• [WRITTEN INSTRUCTION A]: List every dollar figure in the article on taxed unemployment benefits.

• [EXCERPT PROVIDED]:
────────────────

Posted by on Mar. 8, 2009 at 6:21 AM
  • 13 Replies

Did you know that unemployment was taxed? 

Do you think it should be? 

Why or why not?

Surprise: Uncle Sam's jobless gift has strings

A jarring lesson about unemployment: Jobless benefits are taxed

CHICAGO - Some Americans are learning a jarring lesson about unemployment as they prepare their tax returns.

At a time when the newly laid-off are swelling unemployment rolls to record numbers, the painful surprise for many is that jobless benefits are taxed like income. That leaves many on the hook for hundreds or thousands of dollars because the taxes aren't automatically withheld from benefit checks.

To make things worse, some people also are hit with a state unemployment tax bill.

The tax is no government secret — unemployment benefits have been fully taxable for more than 20 years. But many complain that they aren't properly informed about the tax or the fact withholding isn't automatic.

The economic stimulus program will temporarily ease the impact by eliminating federal income taxes on the first $2,400 of unemployment benefits received this year. It's a one-shot break, though and the boost may last for just a few weeks.

The exclusion won't immediately help people who lost their jobs last year, like Eric Victorson of Issaquah, Wash., who was "dumbfounded" to learn the impact of taxes.

The 35-year-old business systems analyst was laid off in October, forcing him to get by on a $541-a-week unemployment check after making three times that from Microsoft Corp.

He didn't realize the tax jolt he'd get until this year. What would have been a $2,900 refund was whittled to $1,400 — halving an amount he needs to help him get by while he looks for a new job.

"I knew I'd have to pay something, but to think I was going to get gouged $1,500 for three months' unemployment," he said. "What if I was out the whole year?"

────────────────

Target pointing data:
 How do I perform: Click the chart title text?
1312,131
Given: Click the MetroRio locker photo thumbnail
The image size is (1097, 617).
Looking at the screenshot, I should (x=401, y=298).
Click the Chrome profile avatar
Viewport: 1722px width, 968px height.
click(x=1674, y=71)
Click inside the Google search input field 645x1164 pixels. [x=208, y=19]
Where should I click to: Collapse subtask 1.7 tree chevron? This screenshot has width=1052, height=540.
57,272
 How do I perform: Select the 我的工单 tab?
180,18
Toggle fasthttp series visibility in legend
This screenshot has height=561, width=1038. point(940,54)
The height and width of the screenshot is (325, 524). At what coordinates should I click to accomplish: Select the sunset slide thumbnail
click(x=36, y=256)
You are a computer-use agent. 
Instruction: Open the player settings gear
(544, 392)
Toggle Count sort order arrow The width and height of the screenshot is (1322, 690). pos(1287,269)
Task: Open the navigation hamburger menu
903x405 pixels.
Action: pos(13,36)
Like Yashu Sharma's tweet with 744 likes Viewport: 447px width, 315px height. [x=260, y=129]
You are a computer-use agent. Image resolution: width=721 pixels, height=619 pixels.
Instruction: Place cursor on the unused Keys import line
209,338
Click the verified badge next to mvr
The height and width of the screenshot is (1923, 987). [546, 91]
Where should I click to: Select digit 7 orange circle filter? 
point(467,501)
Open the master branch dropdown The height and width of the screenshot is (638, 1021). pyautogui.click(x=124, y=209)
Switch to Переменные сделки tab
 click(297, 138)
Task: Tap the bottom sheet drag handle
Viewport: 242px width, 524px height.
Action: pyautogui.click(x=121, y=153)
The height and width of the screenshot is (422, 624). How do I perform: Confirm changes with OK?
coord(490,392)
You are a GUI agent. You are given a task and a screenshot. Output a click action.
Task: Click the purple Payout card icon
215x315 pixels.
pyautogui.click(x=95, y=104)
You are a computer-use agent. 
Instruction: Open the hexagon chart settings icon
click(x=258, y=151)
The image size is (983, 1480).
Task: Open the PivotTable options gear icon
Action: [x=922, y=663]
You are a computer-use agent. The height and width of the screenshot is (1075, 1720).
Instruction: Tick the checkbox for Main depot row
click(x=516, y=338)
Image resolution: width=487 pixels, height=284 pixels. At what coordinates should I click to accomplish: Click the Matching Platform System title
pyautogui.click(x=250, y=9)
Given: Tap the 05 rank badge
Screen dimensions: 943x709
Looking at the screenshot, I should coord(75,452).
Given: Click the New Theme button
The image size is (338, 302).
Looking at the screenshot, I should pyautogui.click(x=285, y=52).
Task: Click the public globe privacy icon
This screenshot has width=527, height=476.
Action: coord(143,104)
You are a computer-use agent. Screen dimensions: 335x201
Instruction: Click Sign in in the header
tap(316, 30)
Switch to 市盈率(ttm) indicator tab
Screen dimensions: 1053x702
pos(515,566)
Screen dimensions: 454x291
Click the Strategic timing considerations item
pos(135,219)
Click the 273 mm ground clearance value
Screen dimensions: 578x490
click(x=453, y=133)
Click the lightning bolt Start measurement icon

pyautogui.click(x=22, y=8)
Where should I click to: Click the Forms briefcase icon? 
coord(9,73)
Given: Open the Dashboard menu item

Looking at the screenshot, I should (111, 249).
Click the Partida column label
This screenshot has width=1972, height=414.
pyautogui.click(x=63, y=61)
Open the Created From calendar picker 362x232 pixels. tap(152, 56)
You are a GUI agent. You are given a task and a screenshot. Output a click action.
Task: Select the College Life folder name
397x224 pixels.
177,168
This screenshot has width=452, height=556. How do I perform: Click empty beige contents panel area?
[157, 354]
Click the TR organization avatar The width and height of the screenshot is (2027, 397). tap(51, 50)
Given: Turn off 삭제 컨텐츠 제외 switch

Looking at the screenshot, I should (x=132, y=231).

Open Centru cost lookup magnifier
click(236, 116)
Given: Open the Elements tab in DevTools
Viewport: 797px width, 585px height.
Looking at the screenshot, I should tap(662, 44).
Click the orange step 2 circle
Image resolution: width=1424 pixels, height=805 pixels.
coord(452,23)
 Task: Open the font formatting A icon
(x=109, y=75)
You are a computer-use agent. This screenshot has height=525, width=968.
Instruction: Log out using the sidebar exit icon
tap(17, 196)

────────────────

• [WRITTEN INSTRUCTION B]: Gather every line of the rows that contains the string "pixels".

• [FINAL ANSWER A]:
$2,400
$541
$2,900
$1,400
$1,500

• [FINAL ANSWER B]:
Click inside the Google search input field 645x1164 pixels. [x=208, y=19]
903x405 pixels.
You are a computer-use agent. Image resolution: width=721 pixels, height=619 pixels.
215x315 pixels.
Image resolution: width=487 pixels, height=284 pixels. At what coordinates should I click to accomplish: Click the Matching Platform System title
Open the Created From calendar picker 362x232 pixels. tap(152, 56)
397x224 pixels.
Image resolution: width=1424 pixels, height=805 pixels.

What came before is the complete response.